Aaron Rodgers and the Packers were down two points to the Los Angeles Rams on Sunday when they were about to get the ball back with just over two minutes to play. You know how this story goes ... yet another improbable, routine Rodgers-led comeback, the quarterback again bailing out his mediocre team and underwhelming head coach.
Except he never got the chance.
Packers return man Ty Montgomery had been told to take a knee. Take the touchback and give Rodgers the ball at the 25-yard line. Hell, all they needed to do was burn up enough of the clock (they still had a timeout, too) and kick a field goal to win it. Instead, Montgomery caught the ball two yards inside the end zone and decided to run with it.
“The plan there is to stay in the end zone,” Packers head coach Mike McCarthy said. “There’s decisions and Ty’s in that decision situation, and I’m sure Ty was trying to make a play.”
Just as Montgomery crossed the 20, Rams special teamer Ramik Wilson crashed into him, dislodging the ball. Wilson recovered it, and that was it.
After the game, Rodgers made the kind of statement to the media you expect.
“Yeah, very disappointed,” he said. “That play didn’t lose the game, but it definitely took away an opportunity for us to go down and win it.”
He said plenty more on the sideline.
According to NFL Network’s Mike Silver, on the sideline, Rodgers was heard yelling: “Take a f------ knee!”
“Aaron was hot,” one coach told Silver. “He was very, very mad.”
Understandable.
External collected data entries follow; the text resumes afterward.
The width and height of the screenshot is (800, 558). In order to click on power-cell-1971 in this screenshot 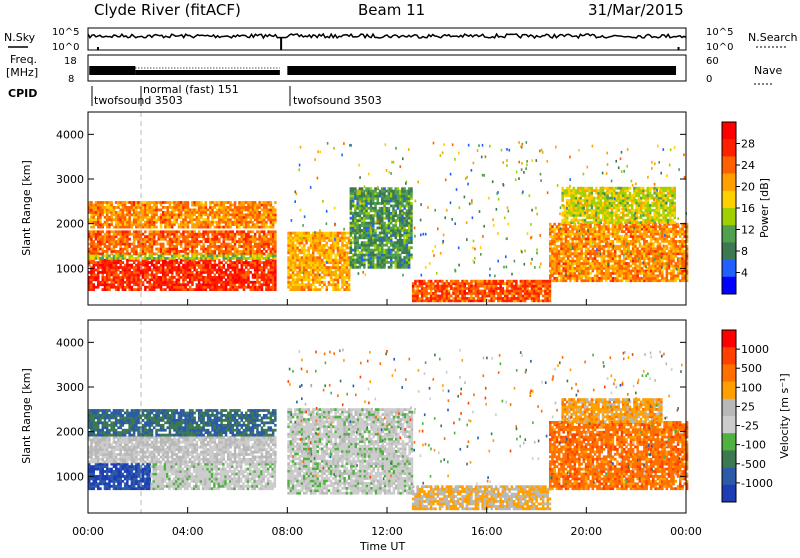, I will do `click(170, 206)`.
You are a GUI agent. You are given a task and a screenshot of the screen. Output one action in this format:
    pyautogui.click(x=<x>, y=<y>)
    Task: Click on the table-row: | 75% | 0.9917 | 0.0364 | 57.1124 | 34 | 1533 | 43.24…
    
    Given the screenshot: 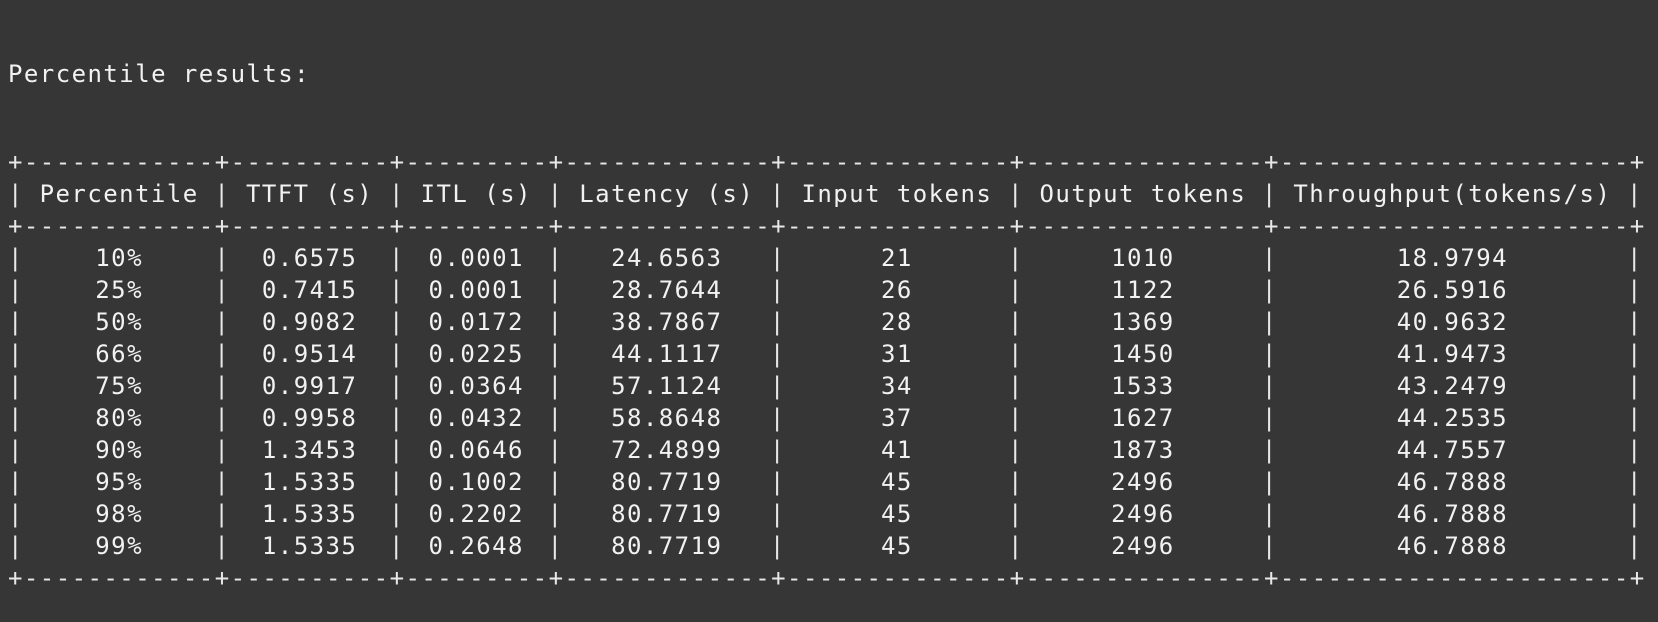 What is the action you would take?
    pyautogui.click(x=827, y=386)
    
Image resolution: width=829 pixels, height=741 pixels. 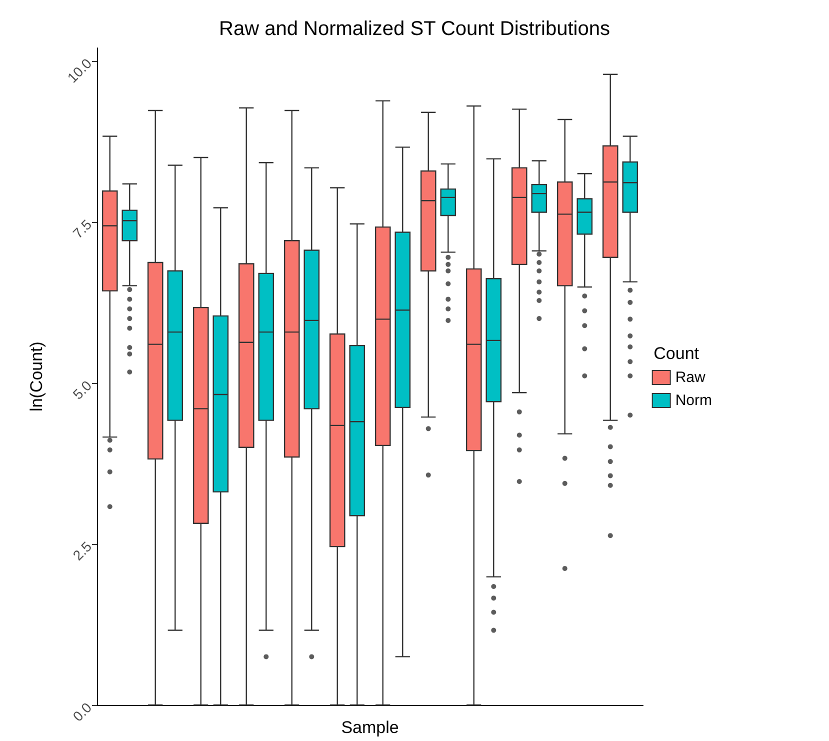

The Packers had a chance to pull off a major upset, knocking off the NFL’s only undefeated team on their own field. That win would have also breathed some life into an underwhelming first half of the season for Green Bay. Instead, they’re 3-3-1 looking up at the Bears and the Vikings ahead of them in the division standings.
So why did Montgomery not take a knee?
Montgomery isn’t the Packers’ primary return man. That’s Trevor Davis, but he landed on injured reserve in September. Montgomery has been filling in for him, and also has some past experience returning kicks.
The official excuse from McCarthy was “Ty trying to make a play.” Good intentions and all that.
Anonymous players and coaches from the Packers talked to Silver after the game and threw Montgomery under the bus. They suggested he may have fumbled it because he was mad about being taken out of the game on the Packers’ prior possession.
Silver’s sources said Montgomery had a “tantrum” on the sideline. And one of the people he talked to made the direct link between Montgomery’s fit and the fumble. Here’s the money quote from the article:
“They took him out for a play and he slammed his helmet and threw a fit,” one Packers player said. “Then they told him to take a knee, and he ran it out anyway. You know what that was? That was him saying, ‘I’m gonna do me.’ It’s a f----- joke.
”I mean, what the f--- are you doing? We’ve got Aaron Rodgers, the best I’ve ever seen, and you’re gonna take that risk? I mean, it’s ‘12’! All you gotta do is give him the ball, and you know what’s gonna happen.”
It’s a leap to go from what that person told Silver to the idea that he deliberately ran the ball out of the end zone as an act of defiance. McCarthy’s suggestion that he did it unthinkingly, just looking for a big play, is also a viable explanation here.
Montgomery hasn’t told his side of the story, refusing to talk to reporters after the game. Now, when he does get the chance to speak up, he’ll already be on the defensive.
The bigger question right now is whether or not he’ll still be on the Packers’ roster when he does decide to talk about that play.